What you should do — Which lines of the records below contain the word "product"? Copy each of them out.

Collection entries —
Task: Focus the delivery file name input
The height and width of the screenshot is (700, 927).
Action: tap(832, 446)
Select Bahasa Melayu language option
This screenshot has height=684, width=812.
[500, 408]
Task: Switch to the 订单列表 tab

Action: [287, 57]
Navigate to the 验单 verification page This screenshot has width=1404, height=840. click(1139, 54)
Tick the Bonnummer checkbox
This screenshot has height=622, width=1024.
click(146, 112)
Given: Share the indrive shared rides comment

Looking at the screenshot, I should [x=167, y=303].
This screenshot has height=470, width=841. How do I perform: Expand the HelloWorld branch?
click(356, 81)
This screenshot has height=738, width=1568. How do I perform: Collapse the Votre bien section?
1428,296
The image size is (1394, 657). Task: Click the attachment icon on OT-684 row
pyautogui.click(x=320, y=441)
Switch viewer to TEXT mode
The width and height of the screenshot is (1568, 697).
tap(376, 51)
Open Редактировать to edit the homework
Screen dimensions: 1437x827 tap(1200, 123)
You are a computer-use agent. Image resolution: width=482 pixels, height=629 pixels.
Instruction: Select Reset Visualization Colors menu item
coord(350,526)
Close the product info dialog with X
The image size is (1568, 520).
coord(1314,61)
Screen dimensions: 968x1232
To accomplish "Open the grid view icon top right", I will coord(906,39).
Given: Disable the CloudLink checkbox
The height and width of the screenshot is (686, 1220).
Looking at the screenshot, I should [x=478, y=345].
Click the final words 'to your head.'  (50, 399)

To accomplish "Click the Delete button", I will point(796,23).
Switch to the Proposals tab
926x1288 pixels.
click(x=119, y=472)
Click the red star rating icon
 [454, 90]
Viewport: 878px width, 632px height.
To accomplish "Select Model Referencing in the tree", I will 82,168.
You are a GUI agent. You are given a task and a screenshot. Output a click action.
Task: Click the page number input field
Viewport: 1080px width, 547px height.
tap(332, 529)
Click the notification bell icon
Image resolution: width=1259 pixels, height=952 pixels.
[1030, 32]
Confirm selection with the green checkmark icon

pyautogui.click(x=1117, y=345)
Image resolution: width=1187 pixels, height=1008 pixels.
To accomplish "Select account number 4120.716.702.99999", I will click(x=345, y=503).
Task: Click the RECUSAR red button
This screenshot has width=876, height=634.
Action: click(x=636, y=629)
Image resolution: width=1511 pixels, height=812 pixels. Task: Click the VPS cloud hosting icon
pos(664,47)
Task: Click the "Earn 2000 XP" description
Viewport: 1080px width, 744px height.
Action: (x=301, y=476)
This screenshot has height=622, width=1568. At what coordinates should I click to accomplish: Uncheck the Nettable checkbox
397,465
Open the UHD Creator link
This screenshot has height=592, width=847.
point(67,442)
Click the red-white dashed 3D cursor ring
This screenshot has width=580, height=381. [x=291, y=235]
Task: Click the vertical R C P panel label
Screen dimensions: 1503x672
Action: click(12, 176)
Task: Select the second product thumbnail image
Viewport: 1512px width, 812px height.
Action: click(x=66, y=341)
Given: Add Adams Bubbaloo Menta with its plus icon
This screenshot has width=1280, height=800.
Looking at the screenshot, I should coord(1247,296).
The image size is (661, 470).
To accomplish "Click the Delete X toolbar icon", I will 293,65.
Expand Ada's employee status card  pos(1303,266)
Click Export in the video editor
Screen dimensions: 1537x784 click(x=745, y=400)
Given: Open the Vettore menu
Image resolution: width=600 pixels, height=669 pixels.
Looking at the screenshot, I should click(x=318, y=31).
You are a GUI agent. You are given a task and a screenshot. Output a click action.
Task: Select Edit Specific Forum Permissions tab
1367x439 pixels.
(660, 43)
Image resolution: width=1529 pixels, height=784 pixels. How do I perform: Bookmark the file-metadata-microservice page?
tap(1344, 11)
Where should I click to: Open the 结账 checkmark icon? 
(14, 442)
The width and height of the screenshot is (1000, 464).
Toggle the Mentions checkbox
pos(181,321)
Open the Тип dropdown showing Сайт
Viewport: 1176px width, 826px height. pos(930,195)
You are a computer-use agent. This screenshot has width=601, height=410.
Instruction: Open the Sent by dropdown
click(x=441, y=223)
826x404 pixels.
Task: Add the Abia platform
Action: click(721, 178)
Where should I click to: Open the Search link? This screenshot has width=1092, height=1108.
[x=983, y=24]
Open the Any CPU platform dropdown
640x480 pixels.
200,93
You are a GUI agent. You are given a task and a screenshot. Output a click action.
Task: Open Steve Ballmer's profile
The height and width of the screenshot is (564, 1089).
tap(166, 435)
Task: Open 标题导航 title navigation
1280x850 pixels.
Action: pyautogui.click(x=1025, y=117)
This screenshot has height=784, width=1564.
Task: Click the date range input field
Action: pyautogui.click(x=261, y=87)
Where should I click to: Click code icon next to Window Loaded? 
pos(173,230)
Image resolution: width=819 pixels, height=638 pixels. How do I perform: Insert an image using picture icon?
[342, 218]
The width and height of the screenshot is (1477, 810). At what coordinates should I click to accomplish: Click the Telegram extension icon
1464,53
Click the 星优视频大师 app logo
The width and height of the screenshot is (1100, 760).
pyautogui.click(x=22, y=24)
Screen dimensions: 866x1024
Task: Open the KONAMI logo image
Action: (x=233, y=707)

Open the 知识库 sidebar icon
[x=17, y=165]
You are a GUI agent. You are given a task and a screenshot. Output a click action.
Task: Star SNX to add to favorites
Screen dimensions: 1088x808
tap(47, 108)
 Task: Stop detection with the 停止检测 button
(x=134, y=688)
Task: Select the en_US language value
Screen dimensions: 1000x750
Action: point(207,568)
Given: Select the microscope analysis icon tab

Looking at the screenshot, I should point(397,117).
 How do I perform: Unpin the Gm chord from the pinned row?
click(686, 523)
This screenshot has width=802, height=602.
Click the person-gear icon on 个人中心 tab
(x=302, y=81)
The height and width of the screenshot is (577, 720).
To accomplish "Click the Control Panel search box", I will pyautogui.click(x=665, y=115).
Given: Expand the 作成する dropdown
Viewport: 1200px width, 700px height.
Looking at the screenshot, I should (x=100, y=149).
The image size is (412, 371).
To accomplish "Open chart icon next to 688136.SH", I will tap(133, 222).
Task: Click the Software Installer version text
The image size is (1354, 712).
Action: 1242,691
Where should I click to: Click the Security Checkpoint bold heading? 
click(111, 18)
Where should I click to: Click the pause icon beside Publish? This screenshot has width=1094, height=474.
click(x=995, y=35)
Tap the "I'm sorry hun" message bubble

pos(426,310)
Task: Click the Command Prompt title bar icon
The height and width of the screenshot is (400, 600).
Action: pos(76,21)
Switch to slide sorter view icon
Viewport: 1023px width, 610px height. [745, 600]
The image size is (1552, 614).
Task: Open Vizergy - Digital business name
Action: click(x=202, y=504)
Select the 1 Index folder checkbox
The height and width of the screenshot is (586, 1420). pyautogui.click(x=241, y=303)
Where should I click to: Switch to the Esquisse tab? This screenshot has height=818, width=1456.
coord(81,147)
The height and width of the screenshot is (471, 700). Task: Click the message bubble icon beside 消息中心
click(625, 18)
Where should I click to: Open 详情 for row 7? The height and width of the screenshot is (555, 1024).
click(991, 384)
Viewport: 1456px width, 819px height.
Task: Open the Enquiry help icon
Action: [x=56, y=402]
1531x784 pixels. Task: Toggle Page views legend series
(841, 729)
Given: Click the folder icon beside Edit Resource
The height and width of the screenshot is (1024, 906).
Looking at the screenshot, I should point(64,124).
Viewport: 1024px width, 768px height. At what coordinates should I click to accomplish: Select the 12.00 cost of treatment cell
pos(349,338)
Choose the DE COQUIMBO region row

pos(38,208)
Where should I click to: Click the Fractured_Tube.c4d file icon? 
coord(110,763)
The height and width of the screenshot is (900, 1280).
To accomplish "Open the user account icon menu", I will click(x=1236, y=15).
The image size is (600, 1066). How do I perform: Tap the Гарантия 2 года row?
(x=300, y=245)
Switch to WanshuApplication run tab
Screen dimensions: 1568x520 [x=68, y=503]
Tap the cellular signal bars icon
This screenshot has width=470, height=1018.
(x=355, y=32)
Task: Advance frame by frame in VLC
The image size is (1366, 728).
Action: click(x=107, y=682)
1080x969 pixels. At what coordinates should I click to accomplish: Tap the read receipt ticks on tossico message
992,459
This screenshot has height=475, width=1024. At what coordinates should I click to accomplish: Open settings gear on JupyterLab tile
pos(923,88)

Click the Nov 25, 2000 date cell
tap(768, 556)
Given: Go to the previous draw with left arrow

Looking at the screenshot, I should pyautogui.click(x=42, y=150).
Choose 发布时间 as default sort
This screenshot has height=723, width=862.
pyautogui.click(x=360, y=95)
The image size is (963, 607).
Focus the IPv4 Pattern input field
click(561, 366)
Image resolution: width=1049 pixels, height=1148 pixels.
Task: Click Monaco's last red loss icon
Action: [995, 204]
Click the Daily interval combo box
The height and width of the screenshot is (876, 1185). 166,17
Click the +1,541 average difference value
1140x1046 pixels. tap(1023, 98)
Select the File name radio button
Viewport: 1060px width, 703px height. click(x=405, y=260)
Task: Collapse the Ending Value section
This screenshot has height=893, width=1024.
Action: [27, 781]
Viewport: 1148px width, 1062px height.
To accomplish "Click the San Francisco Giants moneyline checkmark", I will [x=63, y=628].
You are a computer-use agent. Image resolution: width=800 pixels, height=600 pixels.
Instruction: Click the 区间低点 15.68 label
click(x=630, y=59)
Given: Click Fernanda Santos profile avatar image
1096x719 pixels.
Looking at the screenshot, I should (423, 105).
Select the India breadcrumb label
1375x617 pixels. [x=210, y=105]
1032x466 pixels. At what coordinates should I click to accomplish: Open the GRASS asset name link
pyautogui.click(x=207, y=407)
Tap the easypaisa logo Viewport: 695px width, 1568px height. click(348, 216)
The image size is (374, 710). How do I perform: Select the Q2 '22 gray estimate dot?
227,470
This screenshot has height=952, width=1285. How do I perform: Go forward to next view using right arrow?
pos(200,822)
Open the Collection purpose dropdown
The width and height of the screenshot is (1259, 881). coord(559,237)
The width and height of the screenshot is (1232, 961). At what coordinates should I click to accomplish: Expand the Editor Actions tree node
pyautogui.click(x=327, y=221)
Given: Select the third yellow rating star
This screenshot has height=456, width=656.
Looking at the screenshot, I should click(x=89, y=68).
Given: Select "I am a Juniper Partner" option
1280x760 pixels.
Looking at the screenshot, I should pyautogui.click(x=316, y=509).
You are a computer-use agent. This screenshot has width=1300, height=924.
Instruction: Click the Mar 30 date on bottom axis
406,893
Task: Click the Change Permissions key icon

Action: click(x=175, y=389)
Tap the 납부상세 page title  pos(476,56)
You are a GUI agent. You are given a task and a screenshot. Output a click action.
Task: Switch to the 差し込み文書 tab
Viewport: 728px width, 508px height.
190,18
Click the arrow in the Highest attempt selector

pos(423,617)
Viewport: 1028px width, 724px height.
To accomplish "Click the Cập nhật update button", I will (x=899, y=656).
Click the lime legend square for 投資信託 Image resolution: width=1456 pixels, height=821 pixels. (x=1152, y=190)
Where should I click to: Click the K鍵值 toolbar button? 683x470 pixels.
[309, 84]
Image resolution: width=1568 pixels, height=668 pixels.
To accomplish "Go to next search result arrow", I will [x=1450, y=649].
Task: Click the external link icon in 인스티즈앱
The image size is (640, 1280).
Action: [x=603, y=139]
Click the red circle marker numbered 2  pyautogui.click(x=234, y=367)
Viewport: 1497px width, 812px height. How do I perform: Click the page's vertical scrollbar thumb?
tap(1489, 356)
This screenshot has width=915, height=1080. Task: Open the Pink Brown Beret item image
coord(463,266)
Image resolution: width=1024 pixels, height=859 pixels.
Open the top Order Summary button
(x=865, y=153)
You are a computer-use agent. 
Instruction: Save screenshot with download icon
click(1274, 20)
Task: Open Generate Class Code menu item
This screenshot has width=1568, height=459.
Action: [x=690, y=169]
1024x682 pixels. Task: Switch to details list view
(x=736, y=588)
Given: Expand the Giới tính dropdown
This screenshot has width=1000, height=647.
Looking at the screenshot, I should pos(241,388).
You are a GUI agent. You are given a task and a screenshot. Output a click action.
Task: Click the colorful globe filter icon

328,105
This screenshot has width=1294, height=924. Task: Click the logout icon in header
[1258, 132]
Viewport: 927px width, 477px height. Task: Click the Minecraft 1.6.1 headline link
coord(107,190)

Task response —
Close the product info dialog with X
Task: Select the second product thumbnail image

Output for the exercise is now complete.